Many dates could compete to be that decisive moment. One of the strongest contenders would be the Brexit referendum, when the DUP threw in its lot with the Little Englanders. Another was its decision to defenestrate Theresa May and put into power a renowned liar who promised the earth, but delivered a border down the Irish Sea.
Without question, the DUP’s pursuit of Brexit in the hope it would make the Irish border rematerialize was a nail in the GB/NI coffin.
But the seeds for Northern Ireland’s decline and fall were sown in the heady days after the signing of the Good Friday Agreement, an epoch-changing event in the history of these islands which offered so much to unionists, but was rejected.
For all the reflection in this 25th year, little attention has been paid to unionism’s determination to grasp defeat from the jaws of victory.
Through the agreement, unionism was given the opportunity to copper-fasten Northern Ireland as part of the UK.
While acknowledging the ‘legitimate’ wish of nationalists for a united Ireland, the agreement noted that “the present wish of a majority of the people of Northern Ireland, freely exercised and legitimate, is to maintain the union… it would be wrong to make any change in the status of Northern Ireland save with the consent of a majority of its people”.
Its meaning was clear. Northern Ireland was, and would remain, part of the UK while a majority of its people wanted it.
There is no doubt in my mind that, had unionism stepped up to the plate, operated the institutions, acknowledged the legitimacy of the aspiration for a united Ireland, and lived up to its pledges to respect people’s culture and traditions as part of the warp and weft of this place, the pressure for a border poll today would not be as strong, or as compelling – even with the demographic shifts.

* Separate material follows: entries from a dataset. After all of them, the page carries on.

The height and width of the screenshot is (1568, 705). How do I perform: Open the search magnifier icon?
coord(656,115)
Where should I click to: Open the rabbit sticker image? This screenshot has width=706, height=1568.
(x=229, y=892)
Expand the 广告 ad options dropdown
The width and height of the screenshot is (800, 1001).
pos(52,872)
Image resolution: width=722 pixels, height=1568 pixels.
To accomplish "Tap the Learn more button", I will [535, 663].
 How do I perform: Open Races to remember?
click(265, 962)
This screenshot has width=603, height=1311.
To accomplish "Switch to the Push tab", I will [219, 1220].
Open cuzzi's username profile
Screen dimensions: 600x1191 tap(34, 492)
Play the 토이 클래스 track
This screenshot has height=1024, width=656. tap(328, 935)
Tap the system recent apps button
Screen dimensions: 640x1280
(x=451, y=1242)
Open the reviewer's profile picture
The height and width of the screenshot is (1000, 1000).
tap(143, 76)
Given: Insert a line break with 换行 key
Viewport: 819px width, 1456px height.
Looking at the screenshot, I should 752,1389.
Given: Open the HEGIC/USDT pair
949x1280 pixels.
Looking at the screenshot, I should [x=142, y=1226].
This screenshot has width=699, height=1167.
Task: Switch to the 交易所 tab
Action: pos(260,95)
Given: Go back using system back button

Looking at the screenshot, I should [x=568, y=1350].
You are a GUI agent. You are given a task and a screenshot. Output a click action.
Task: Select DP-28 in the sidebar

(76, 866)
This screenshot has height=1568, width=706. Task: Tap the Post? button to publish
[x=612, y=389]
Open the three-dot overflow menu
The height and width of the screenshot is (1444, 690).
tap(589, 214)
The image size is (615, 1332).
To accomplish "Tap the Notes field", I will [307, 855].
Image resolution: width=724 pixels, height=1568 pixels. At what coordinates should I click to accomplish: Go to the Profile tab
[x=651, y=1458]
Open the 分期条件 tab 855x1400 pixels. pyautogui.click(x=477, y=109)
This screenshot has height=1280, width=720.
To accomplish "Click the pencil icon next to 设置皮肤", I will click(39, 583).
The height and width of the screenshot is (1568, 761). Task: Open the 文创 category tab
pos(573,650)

But by doing all they could to subvert the agreement, from the outside and then from inside, unionism – and the DUP in particular – has become a recruiting sergeant for Sinn Féin and made republicans of nationalists who would have been content with the status quo had the Assembly been delivering on health, education, jobs and all the other things that materially impact on the quality of our lives.
While they continue their abstentionist approach to politics here, the DUP will further erode confidence in Northern Ireland’s ability to function; it will amplify the message that it is a failed political entity; and it will further erode any latent support it has in the rest of the UK.
Let us not forget a recent YouGov poll found that more people in Great Britain would be upset if they lost the Falklands than if Northern Ireland left the union.
Or put it another way, a handful of sheep farmers in the south Atlantic have had a greater impact on the British psyche than Donaldson, Foster, Poots et al. And that’s hardly surprising given the way they have behaved. Don’t Cry for Me Argentina should be their party anthem.
For the first half of Northern Ireland’s existence, unionism demonstrated it was unfit for office. Having been given a chance to ‘get it right this time’ or, as the agreement put it, to have a “fresh start”, unionism has proven itself to be not up to the task.
Is there a way back? I can’t see it. I wish him well, but I think Doug Beattie’s time is past – even if he is brave enough to be unionism’s de Klerk. History suggests de Klerks don’t last here – O’Neill, Faulkner, Trimble can each testify to that.
Donaldson is certainly not up to it. The party is too beholden to the TUV, to loyalist paramilitaries, and the sectarian loyal orders. In any case, he doesn’t have the wider grasp or charisma needed to lead.
What makes sense to him and his cronies, makes no sense to the rest of us.